Decisão aprovada nesta segunda-feira (29/6) altera entendimento consolidado após mudanças trazidas pela CLT

29/06/2026 12h04, atualizada em 29/06/2026 12h14
Camila Velloso

O Tribunal Pleno do Tribunal Regional do Trabalho da 12ª Região (TRT-SC) decidiu, em sessão realizada nesta segunda-feira (29/6), cancelar o item 1 da Súmula 108, que trata do pagamento devido quando não é respeitado o período mínimo de descanso entre jornadas semanais de trabalho. A decisão foi aprovada por maioria, com nove votos a favor e três divergentes.

A Súmula 108 reúne o entendimento do tribunal sobre situações em que o trabalhador não usufrui integralmente o descanso mínimo de 35 horas consecutivas previsto na legislação trabalhista — período que corresponde à soma de 11 horas de intervalo entre jornadas e 24 horas de descanso semanal remunerado.

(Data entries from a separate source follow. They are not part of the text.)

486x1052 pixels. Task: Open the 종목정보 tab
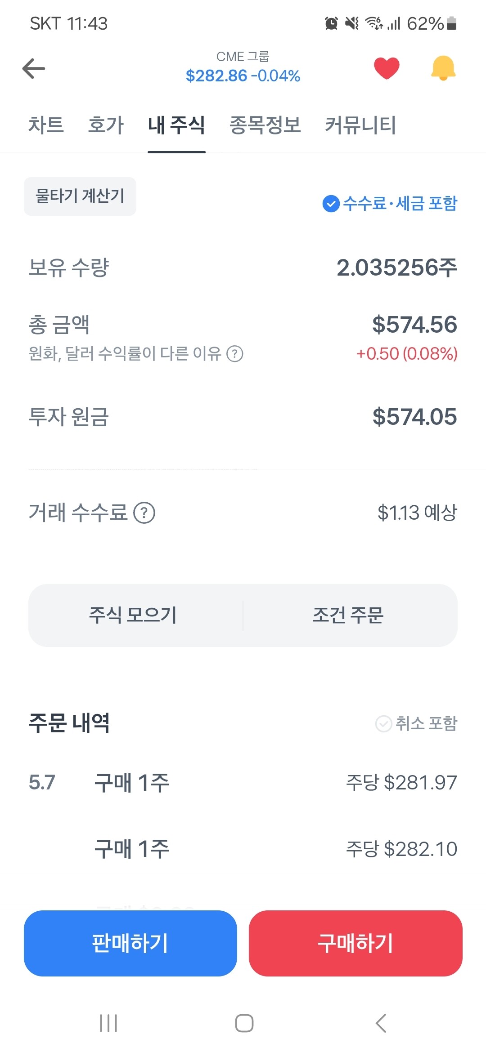point(265,125)
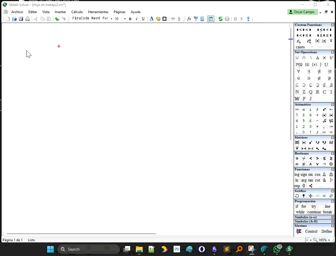
Task: Open the insert function fx icon
Action: click(x=189, y=19)
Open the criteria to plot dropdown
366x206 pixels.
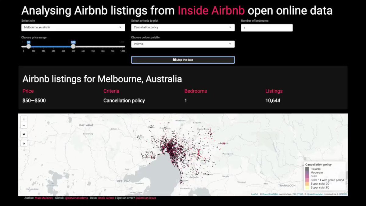click(x=183, y=27)
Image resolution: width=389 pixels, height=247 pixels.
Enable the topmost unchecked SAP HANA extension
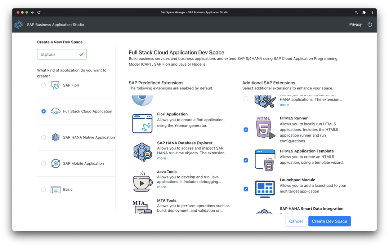(246, 98)
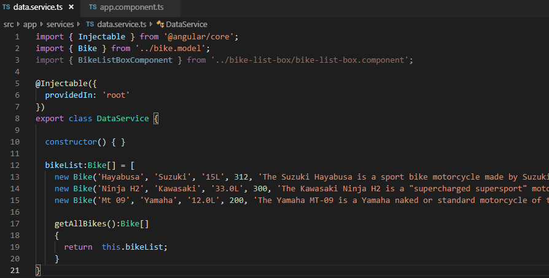Open the src breadcrumb folder dropdown

click(9, 24)
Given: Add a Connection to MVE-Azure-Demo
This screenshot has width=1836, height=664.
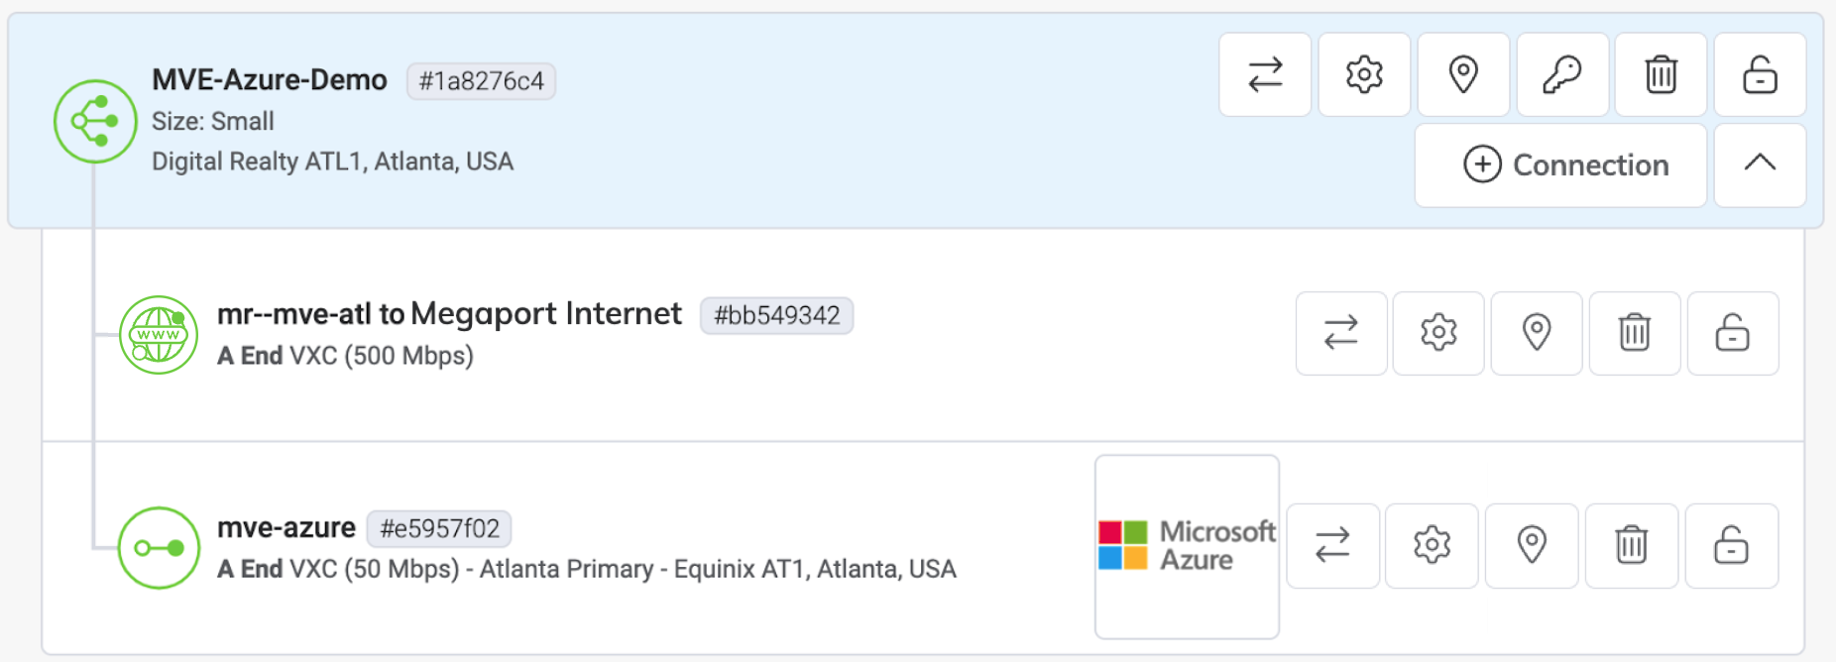Looking at the screenshot, I should pyautogui.click(x=1560, y=166).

Até então, o item 1 da súmula estabelecia que, caso esse intervalo fosse desrespeitado, o empregador deveria pagar integralmente o período suprimido como horas extras, com adicional e reflexos em outras verbas trabalhistas, além do pagamento das horas efetivamente trabalhadas no período.
 

Novo entendimento


Ao analisar o tema, a Comissão Gestora de Precedentes e Ações Coletivas concluiu, por unanimidade, que esse entendimento perdeu seu fundamento legal após a entrada em vigor da Lei nº 13.467, de 11 de novembro de 2017. Isso porque o item havia sido construído com base, por analogia, na redação antiga do artigo 71 da Consolidação das Leis do Trabalho (CLT), que previa o pagamento integral do intervalo não concedido, com natureza salarial e repercussão sobre outras parcelas.

Com a mudança na legislação, o dispositivo passou a prever apenas o pagamento do período efetivamente suprimido, com natureza indenizatória. Diante disso, a comissão entendeu que o item 1 perdeu eficácia a partir de 11/11/2017.

Com o cancelamento, permanece em vigor apenas o item 2 da Súmula 108, que estabelece que o pagamento pelo descumprimento do período de descanso não configura pagamento em duplicidade em relação às horas efetivamente trabalhadas, por se tratarem de parcelas com fundamentos distintos.